As a singer, one of the things I struggle with is finding nice harmonies, as I am really new at that. That’s what inspired me to create an instrument where you can pick a note, and fine the Soprano, Alto, Tenor, and Bass notes for it.

I decided to go for a range of notes that was close to my vocal range, so I went for 15 notes, from D3 to A5. I set up 4 buttons, one resembling each note, soprano being the original melody. The goal was to use the Potentiometer to pick a note, listen to it with the red button (soprano), and then find the 4 part harmony with the other buttons. In the end I should be able to press all four, and hear the harmony.

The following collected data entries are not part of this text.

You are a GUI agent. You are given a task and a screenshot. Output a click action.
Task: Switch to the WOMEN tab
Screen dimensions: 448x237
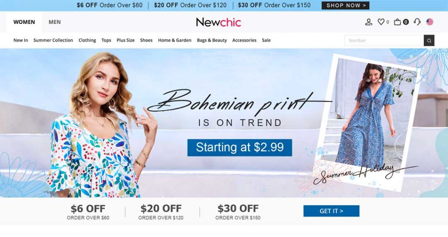click(25, 22)

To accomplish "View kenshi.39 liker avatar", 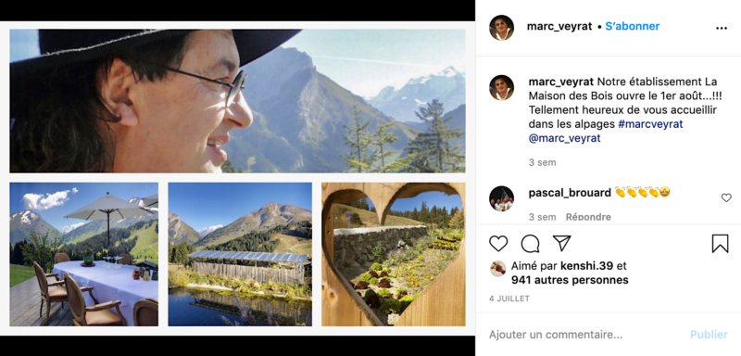I will [x=498, y=269].
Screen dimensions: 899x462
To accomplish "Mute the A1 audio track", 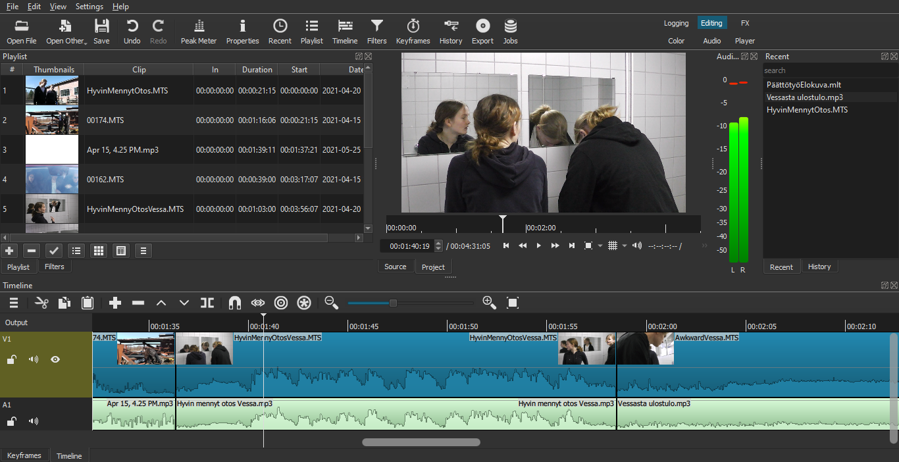I will pyautogui.click(x=34, y=421).

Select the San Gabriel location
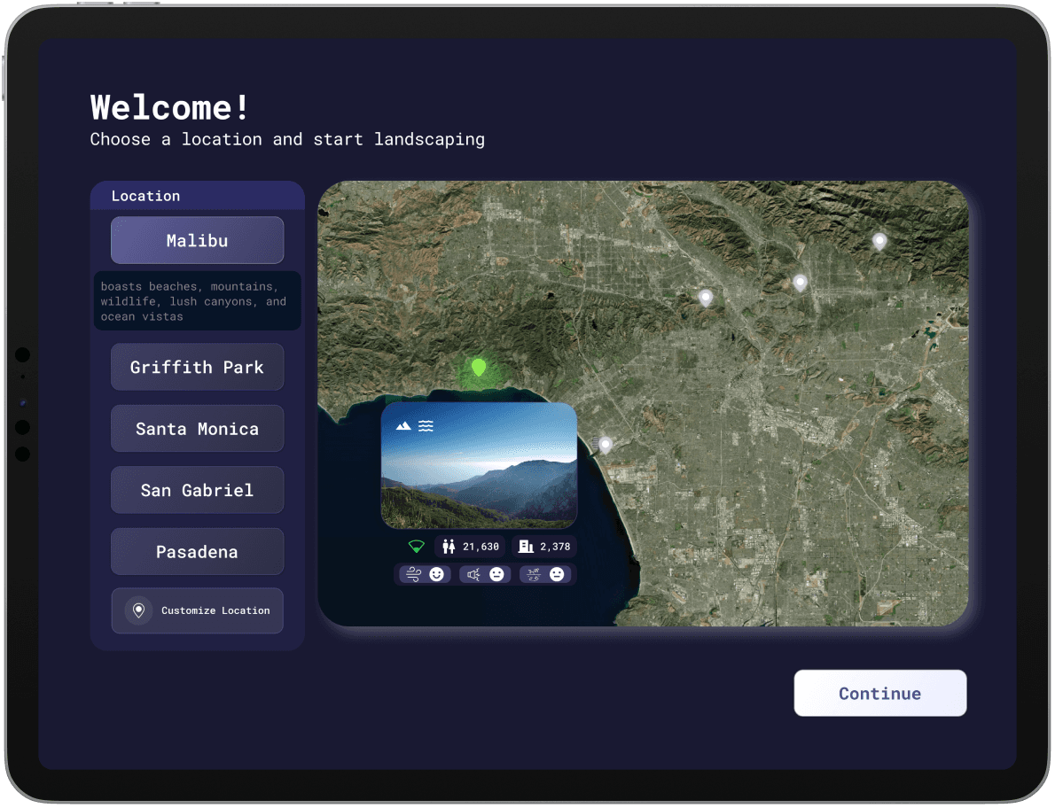197,490
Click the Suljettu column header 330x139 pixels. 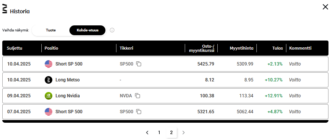(x=14, y=48)
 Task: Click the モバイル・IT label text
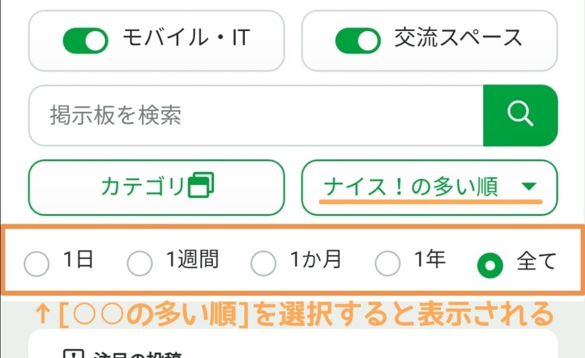pos(185,39)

I mapped the analogue to match the notes I wanted to use, and each button just jumped a few notes from the original, to be a harmony. I only went through a few hours of debugging and creating this, but when I finished I encountered an obstacle i didn’t know how to fix. My sound was very muffled. When I would only have 1 button in use in the code, the sound would be fine. When I tried the code one button at a time, each button worked perfectly. But when I put it together, the sound sounded muffled, laggy, and muddy. The notes also didn’t come outright. At first I realised i had the resistor in the wrong place in some buttons, so when I fixed that it helped, but the issue didnt seem to go away anymore. Im not sure if this is an issue with the button being so small, or not.

#include "pitches.h"
int knob = A0;
int soprano = 11;
int alto = 10;
int tenor = 9;
int bass = 8;

int notes [15] = {NOTE_D3 , NOTE_E3 , NOTE_F3 , NOTE_G3 , NOTE_A4 , NOTE_B4 , NOTE_C4 , NOTE_D4 , NOTE_E4 , NOTE_F4 , NOTE_G4 , NOTE_A5};
//int whichNote = 0;

void setup() {
  pinMode(soprano, INPUT);
  pinMode(alto, INPUT);
  pinMode(tenor, INPUT);
  pinMode(bass, INPUT);
  Serial.begin(9600);
  // put your setup code here, to run once:
}

void loop() {

// put your main code here, to run repeatedly:
int knobValue = analogRead(knob);
int sopranoState = digitalRead(soprano);
int altoState = digitalRead(alto);
int tenorState = digitalRead(tenor);
int bassState = digitalRead(bass);
Serial.println (sopranoState);

//mapping the potentiometer values from 0 - 800 for easy reference
int mappedValue =  map(knobValue, 0, 1023, 0, 15);
//
if (sopranoState == HIGH) {
  tone(4, notes[mappedValue]);
  } else {
    tone(4, 0);
  }
if (altoState == HIGH) {
  tone(4, notes[(mappedValue -2 )]);
  } else {
    tone(4, 0);
  }
if (tenorState == HIGH) {
  tone(4, notes[(mappedValue- 6)]);
  } else {
    tone(4, 0);
  }
if (bassState == HIGH) {
  tone(4, notes[(mappedValue- 8)]);
  } else {
    tone(4, 0);
  }
}


Each one on its own:

All together:

One thought on “Week 9: Creating an Instrument”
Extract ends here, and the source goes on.